Monday, Jul. 04, 1994
Lotus Land No More
By John Skow
Bill Barich and his readers had a good thing going. They paid him to do their traveling. He caught the planes, sat out the cancellations, endured bores and bacteria. Then he chucked out all the bad stuff and wrote lovely, whimsical books about the rest: horse racing, trout fishing, quirky people who turn comical, not sodden, after a glass or two. Traveling Light is the title of one of his airy collections, and Barich seems as if he is about to continue with such beguiling folderol as he commences Big Dreams (Pantheon; 546 pages; $24), which records a long meander around California. Wistfully, lightly, the author recollects arriving in San Francisco as a 25-year-old in 1969. "In the Haight-Ashbury, I rented a cheap flat and furnished it a la mode with a massive stereo and a mattress on the floor. Something new and exciting seemed to enter my orbit almost daily -- seven-grain bread, Zen meditation, the pungent smell of eucalyptus leaves. There was an earthquake, 4.7 on the Richter scale ... And one night at the Fillmore Auditorium, while Janis Joplin was wailing on stage, a girl in a see-through blouse ran up and kissed me without any warning at all. O, man. California."

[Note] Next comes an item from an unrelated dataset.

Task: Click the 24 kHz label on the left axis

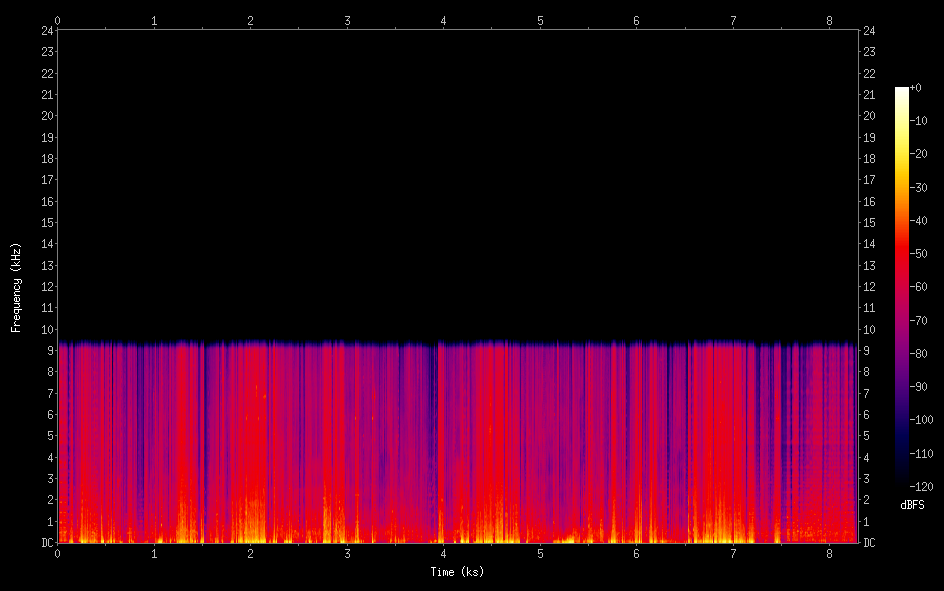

O, man. You can see what's coming. Barich ages another 25 years and his marriage takes sick, as the state suffers severe economic megrims and rattles with real earthquakes, not toy ones, and realists among its population head for Oregon, where they are cordially requested to go away. Travel writing for such a pilgrim, over such terrain, is not going be a record of lotuses eaten and pretty girls embraced.

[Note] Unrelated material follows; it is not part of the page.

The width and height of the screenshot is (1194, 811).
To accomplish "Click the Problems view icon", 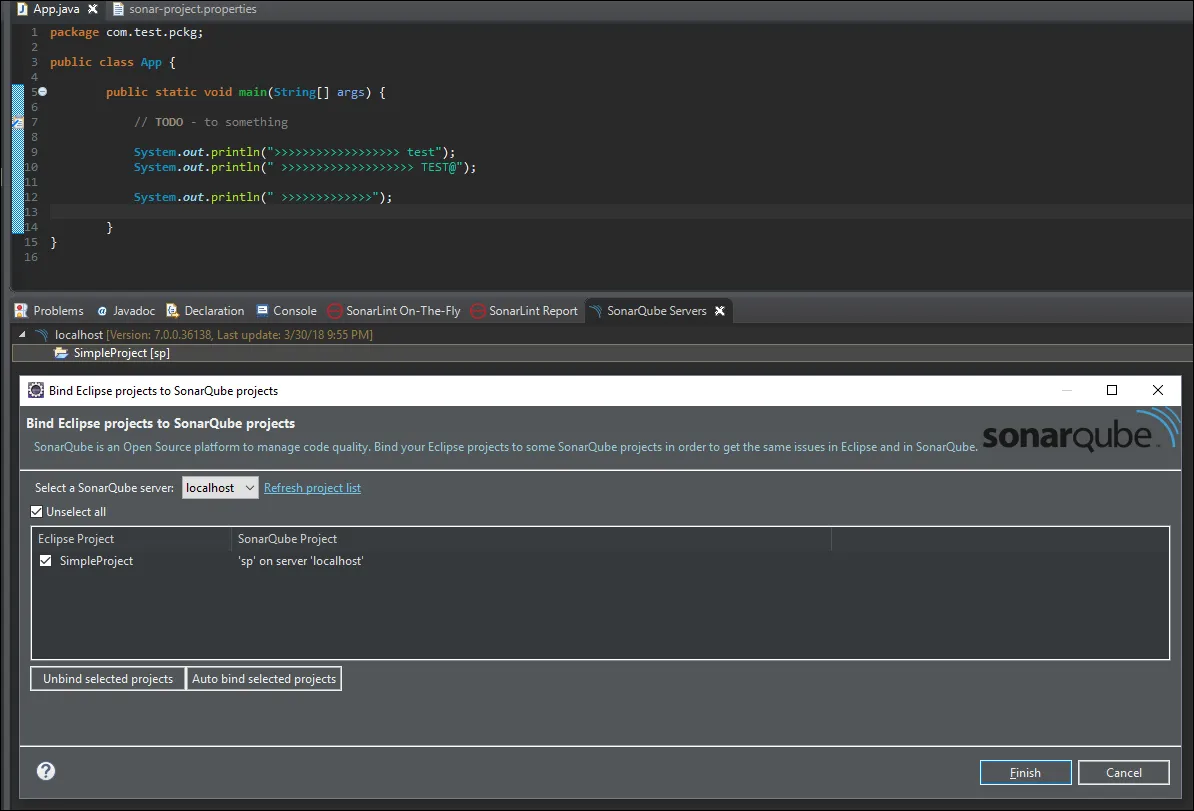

So it proves. Barich starts at the Oregon border and works his way south through the failed fishing and lumber towns of the north coast. What he finds there, and virtually everyplace else in the great coastal kingdom -- on through Yuba City, Copperopolis, San Jose, Fresno, Bakersfield, Los Angeles, the Salton Sea, San Isidro -- is the hunkered down, fearful middle-aged and the resentful, nihilistic youth who see no future and no present worth the trouble. Prisons are the state's sole growth industry. "More prisons were being built in California," Barich writes, "than anywhere else in the world. Frequently, they were built on farmland stripped of its value, gone to ... hardpan. Corporate farmers, the titans of agribusiness, often sold the dead land to the state for a handsome score." Go West, young man, and get locked up. Or be a prison guard.
Barich is still an interested, accurate observer, a brave striker-up of conversations with unpromising locals, but his goofy optimism is mostly gone. Part of it is perspective, of course; he and the other Haight-Ashbury kids were looked on by their elders as nihilistic and futureless a quarter-century ago. Now he's an elder, not quite a senior, but no longer a prankish sophomore.

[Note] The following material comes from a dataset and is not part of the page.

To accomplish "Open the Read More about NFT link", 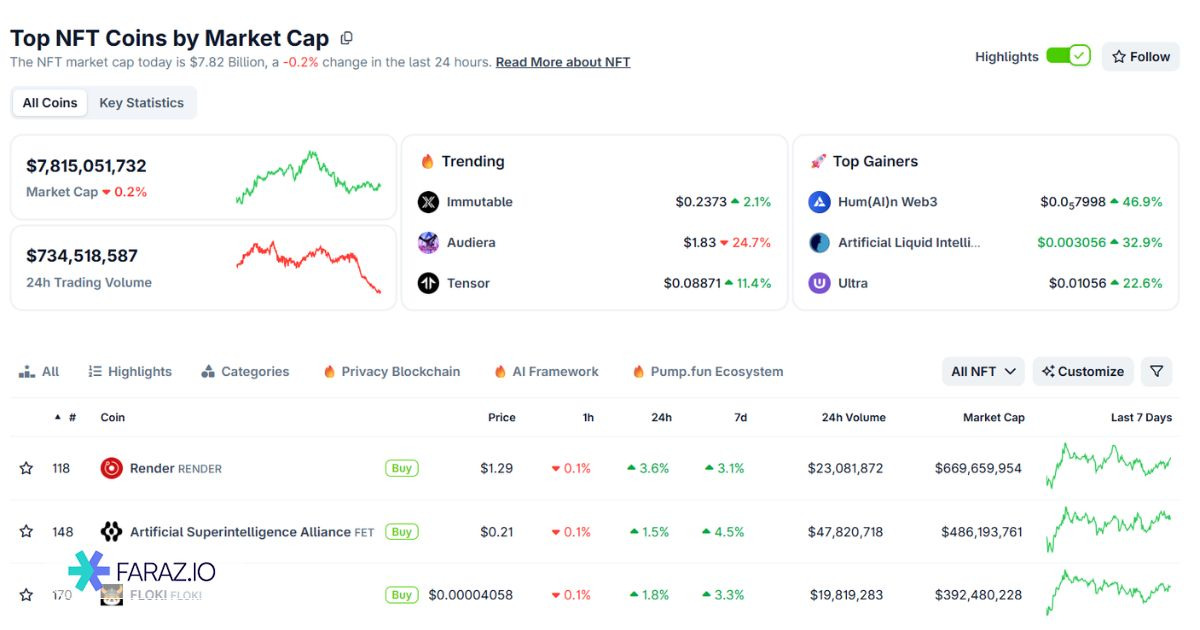I will coord(563,62).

If the author has changed, so has California. It is now a place where visitors marvel and say, "Wow, this must have been great." Breaking camp at Yosemite one morning at 6:30, after a night of headlights, radios and tape decks, Barich counts incoming cars: four a minute. "Almost 3.5 million tourists visited Yosemite every year, and I saw what a job it must be just to keep the rest rooms clean." Where to now, Ansel Adams?